Consigne: Indiquez, s'il vous plaît, si chacune des affirmations suivantes concorde avec le texte sur les slasheurs, en répondant par oui ou par non et en citant mot pour mot le passage qui tranche. (a) Le statut d'autoentrepreneur est apparu en 2009. (b) D'après l'étude SME, la plupart des slasheurs le sont pour tirer des revenus d'un hobby. (c) Marci Alboher recourt souvent à la métaphore du puzzle.

Texte de page:
Marci Alboher, autrice américaine de One Person/Multiple Careers (2007), est connue pour avoir popularisé l’expression, qui sert à valoriser ce mode de travail qui diffère de la norme. Elle utilise souvent la métaphore de la tapisserie : à force de coudre différents morceaux différents de soi, on obtient une carrière customisée, unique… et non une personne instable.

Il existerait aujourd’hui six millions de pluriactifs en France, selon une étude menée en 2022 pour le Salon SME, qui réunit des indépendants. Le statut d’autoentrepreneur, né en 2009, a favorisé l’émergence du schéma « job alimentaire agrémenté d’une passion quelques heures par semaine ». Selon l’étude SME, 67 % des slasheurs le sont pour augmenter leurs revenus, 29 % pour tirer des revenus d’un hobby. Parmi les slasheurs sachant se lâcher, on trouvera le pompier/cracheur de feu, le dentiste/confiseur, le tradeur/président d’une association caritative.

Autonome, le slasheur est souvent présenté comme enthousiaste et audacieux, symbole du monde du travail en communauté, flexible, « ubérisé ». Sans vouloir se jeter de roses, bien sûr, les slasheurs se qualifieront parfois de multipotentiels ou de « polymathes », un terme grec signifiant qu’ils ont des compétences dans des domaines qui n’ont aucun lien, l’idole des polymathes étant Léonard de Vinci.

Jeu de données:
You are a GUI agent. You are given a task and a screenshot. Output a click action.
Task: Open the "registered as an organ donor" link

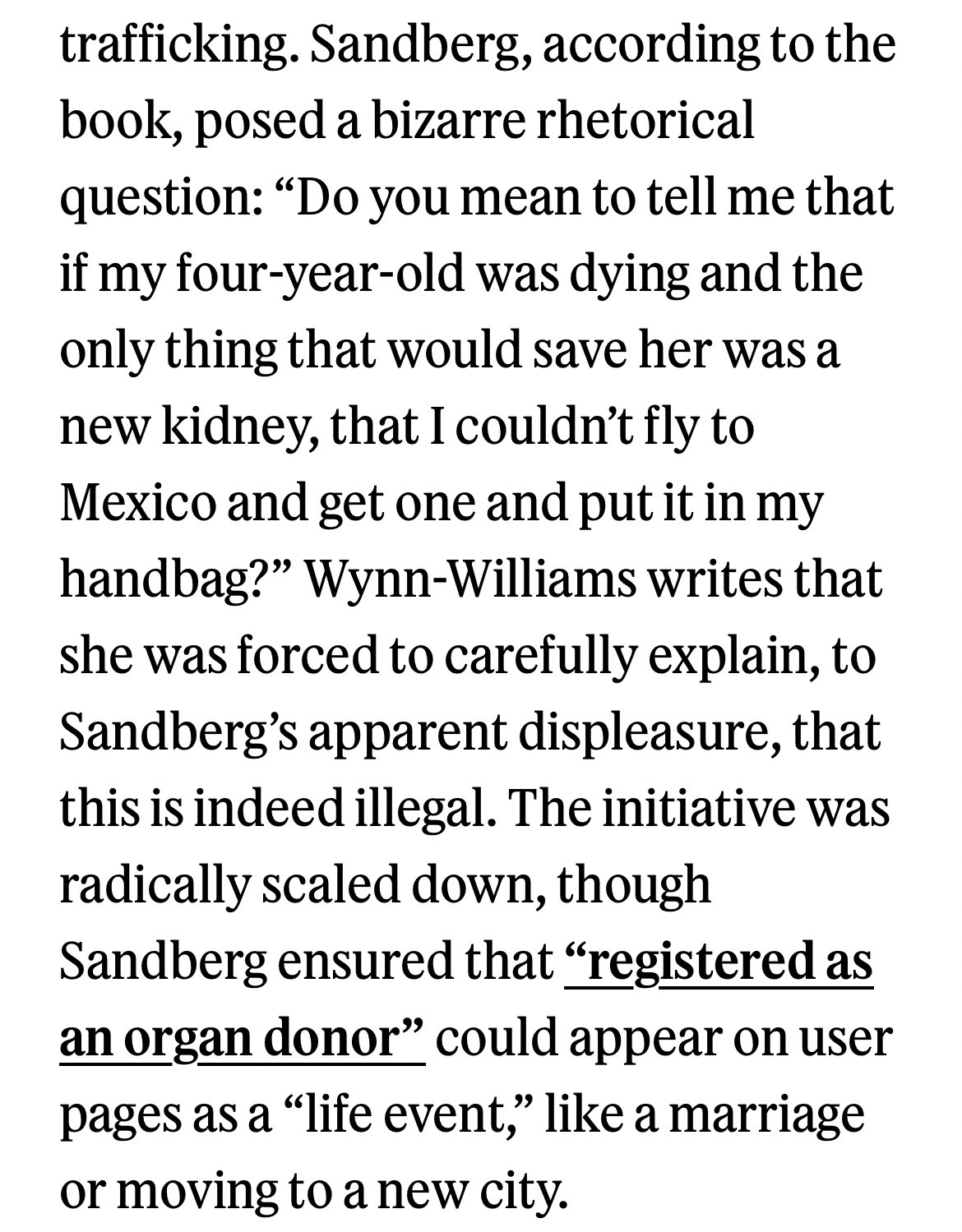(x=718, y=962)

Réponse attendue:
(a) Oui : « Le statut d’autoentrepreneur, né en 2009 ».
(b) Non : « 67 % des slasheurs le sont pour augmenter leurs revenus, 29 % pour tirer des revenus d’un hobby ».
(c) Non : « Elle utilise souvent la métaphore de la tapisserie ».